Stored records

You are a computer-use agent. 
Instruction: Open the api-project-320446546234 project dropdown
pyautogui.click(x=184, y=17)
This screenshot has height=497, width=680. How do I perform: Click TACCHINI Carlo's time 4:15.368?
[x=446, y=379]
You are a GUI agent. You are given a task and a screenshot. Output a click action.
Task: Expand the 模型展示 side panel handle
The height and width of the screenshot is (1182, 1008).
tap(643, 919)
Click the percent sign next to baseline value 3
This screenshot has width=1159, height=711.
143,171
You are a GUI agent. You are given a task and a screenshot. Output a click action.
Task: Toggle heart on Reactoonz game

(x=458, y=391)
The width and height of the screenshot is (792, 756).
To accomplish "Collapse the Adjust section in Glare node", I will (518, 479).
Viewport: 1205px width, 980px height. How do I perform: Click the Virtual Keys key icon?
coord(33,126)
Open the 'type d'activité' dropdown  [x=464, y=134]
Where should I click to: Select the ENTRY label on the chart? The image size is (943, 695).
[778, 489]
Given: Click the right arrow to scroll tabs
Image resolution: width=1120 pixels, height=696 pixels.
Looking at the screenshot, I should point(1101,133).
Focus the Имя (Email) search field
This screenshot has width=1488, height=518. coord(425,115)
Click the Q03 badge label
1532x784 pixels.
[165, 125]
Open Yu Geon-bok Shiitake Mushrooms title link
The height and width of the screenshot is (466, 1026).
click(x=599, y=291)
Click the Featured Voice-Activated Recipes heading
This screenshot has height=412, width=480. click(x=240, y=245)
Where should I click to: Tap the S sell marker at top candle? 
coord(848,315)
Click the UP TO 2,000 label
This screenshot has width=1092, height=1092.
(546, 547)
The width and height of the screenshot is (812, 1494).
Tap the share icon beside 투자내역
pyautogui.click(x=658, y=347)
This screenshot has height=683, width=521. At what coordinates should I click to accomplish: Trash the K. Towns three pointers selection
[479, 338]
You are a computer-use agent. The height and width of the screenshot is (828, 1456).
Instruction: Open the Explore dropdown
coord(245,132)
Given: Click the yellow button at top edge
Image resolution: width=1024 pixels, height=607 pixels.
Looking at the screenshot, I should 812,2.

| Instructions for the task |
Transcribe the records above in full, exactly as they stand.

| Answer box |
You are a computer-use agent. 
Instruction: Open the api-project-320446546234 project dropdown
pyautogui.click(x=184, y=17)
This screenshot has height=497, width=680. How do I perform: Click TACCHINI Carlo's time 4:15.368?
[x=446, y=379]
You are a GUI agent. You are given a task and a screenshot. Output a click action.
Task: Expand the 模型展示 side panel handle
The height and width of the screenshot is (1182, 1008).
tap(643, 919)
Click the percent sign next to baseline value 3
This screenshot has width=1159, height=711.
143,171
You are a GUI agent. You are given a task and a screenshot. Output a click action.
Task: Toggle heart on Reactoonz game

(x=458, y=391)
The width and height of the screenshot is (792, 756).
To accomplish "Collapse the Adjust section in Glare node", I will (518, 479).
Viewport: 1205px width, 980px height. How do I perform: Click the Virtual Keys key icon?
coord(33,126)
Open the 'type d'activité' dropdown  [x=464, y=134]
Where should I click to: Select the ENTRY label on the chart? The image size is (943, 695).
[778, 489]
Given: Click the right arrow to scroll tabs
Image resolution: width=1120 pixels, height=696 pixels.
Looking at the screenshot, I should point(1101,133).
Focus the Имя (Email) search field
This screenshot has width=1488, height=518. coord(425,115)
Click the Q03 badge label
1532x784 pixels.
[165, 125]
Open Yu Geon-bok Shiitake Mushrooms title link
The height and width of the screenshot is (466, 1026).
click(x=599, y=291)
Click the Featured Voice-Activated Recipes heading
This screenshot has height=412, width=480. click(x=240, y=245)
Where should I click to: Tap the S sell marker at top candle? 
coord(848,315)
Click the UP TO 2,000 label
This screenshot has width=1092, height=1092.
(546, 547)
The width and height of the screenshot is (812, 1494).
Tap the share icon beside 투자내역
pyautogui.click(x=658, y=347)
This screenshot has height=683, width=521. At what coordinates should I click to accomplish: Trash the K. Towns three pointers selection
[479, 338]
You are a computer-use agent. The height and width of the screenshot is (828, 1456).
Instruction: Open the Explore dropdown
coord(245,132)
Given: Click the yellow button at top edge
Image resolution: width=1024 pixels, height=607 pixels.
Looking at the screenshot, I should 812,2.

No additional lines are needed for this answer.